Day or period of time set aside to commemorate, ritually celebrate or reenact, or anticipate events or seasons—agricultural, religious, or sociocultural—that give meaning and cohesiveness to an individual and to the religious, political, or socioeconomic community. Because such days or periods generally originated in religious celebrations or ritual commemorations that usually included sacred community meals, they are called feasts or festivals.

The terms feast and festival usually—though not always in modern times—involve eating or drinking or both in connection with a specific kind of rite: passage rites, death rites, sacrificial rites, seasonal observances, commemorative observances, and rites celebrating the ending of fasts or fast periods. Fasting, the opposite of feasting, has often been associated with purification rites or as a preparatory discipline for the celebration of feasts and associated rites. Festivals often include not only feasting but also dramatic dancing and athletic events, as well as revelries and carnivals that at times border on the licentious.
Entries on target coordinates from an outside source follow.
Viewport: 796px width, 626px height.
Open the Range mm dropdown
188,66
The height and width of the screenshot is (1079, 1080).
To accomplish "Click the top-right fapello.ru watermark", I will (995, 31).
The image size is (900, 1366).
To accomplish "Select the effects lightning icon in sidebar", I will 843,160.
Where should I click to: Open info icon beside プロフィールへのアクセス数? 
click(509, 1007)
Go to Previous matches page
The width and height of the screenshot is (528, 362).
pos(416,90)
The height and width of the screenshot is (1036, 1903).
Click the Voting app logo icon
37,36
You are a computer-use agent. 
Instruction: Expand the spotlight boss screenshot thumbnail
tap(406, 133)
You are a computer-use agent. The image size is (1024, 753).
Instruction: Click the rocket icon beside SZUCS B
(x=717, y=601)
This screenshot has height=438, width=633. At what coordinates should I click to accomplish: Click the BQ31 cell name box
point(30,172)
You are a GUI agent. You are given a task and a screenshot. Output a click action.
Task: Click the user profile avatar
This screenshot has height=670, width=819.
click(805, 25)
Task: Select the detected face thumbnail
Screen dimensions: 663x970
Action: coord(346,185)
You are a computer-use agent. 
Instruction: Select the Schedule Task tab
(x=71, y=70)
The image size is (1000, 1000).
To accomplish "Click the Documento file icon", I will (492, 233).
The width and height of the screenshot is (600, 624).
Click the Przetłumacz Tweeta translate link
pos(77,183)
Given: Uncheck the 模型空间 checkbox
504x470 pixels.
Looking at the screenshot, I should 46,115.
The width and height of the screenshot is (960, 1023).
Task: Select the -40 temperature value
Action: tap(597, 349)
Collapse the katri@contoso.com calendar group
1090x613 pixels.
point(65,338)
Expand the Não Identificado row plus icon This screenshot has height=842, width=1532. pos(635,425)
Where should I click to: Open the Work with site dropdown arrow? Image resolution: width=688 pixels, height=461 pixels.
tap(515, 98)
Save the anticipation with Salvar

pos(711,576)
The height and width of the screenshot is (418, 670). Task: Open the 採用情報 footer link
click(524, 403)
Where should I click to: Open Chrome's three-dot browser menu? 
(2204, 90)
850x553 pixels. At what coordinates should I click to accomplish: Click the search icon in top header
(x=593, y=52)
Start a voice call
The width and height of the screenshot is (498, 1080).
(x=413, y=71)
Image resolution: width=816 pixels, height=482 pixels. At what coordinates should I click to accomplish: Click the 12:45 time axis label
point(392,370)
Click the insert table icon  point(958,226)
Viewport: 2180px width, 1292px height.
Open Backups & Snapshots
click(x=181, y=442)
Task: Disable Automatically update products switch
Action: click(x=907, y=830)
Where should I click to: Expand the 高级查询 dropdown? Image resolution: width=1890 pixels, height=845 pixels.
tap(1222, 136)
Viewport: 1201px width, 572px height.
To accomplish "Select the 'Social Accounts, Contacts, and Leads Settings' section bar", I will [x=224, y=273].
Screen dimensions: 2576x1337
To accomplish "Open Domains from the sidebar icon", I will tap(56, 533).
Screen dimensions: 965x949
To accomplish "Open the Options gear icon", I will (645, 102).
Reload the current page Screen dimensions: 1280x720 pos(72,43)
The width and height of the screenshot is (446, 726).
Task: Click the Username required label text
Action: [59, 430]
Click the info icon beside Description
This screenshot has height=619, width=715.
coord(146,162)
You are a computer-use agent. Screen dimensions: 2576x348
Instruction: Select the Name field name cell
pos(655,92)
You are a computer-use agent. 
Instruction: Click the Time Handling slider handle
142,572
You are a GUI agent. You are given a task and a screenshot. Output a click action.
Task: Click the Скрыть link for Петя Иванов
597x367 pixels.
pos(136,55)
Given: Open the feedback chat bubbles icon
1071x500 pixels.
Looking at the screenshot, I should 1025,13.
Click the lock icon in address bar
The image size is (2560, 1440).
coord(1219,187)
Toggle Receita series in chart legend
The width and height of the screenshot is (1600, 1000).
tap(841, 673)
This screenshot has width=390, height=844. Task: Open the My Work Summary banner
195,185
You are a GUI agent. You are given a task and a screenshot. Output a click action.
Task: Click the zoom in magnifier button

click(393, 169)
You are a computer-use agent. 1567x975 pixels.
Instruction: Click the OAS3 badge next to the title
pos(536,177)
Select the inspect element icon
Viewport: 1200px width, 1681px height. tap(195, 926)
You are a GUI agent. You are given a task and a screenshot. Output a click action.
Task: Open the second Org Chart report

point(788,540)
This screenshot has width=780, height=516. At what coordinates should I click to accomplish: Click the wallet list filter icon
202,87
Depending upon the central purpose of a feast or festival, the celebration may be solemn or joyful, merry, festive, and ferial.

Another term associated with the events and activities of days of sacred significance is “holy day,” from which is derived the word holiday. This term has come to mean a day or period of special significance not only in religious calendars.

This section, though it will concentrate on feasts and festivals in the history of religions, will also give attention to the holidays of what has been termed the secular (or profane) sphere. Most secular holidays, however, have some relationship—in terms of origin—with religious feasts and festivals. The modern practice of vacations—i.e., periods in which persons are “renewed” or participate in activities of “recreation”—is derived from the ancient Roman religious calendar in a reverse fashion. More than 100 days of the year were feast days dedicated to various Roman gods and goddesses. On the days that were sacred festivals, and thus holy days, persons rested from their routine daily activities. Days that were not considered sacred were called dies vacantes, vacant days, during which people worked. In modern times, however, vacations (derived from the term dies vacantes) are periods of rest, renewal, or recreation that may be sacred or secular holidays—or simply periods of time away from everyday work allowed by modern business or labour practices.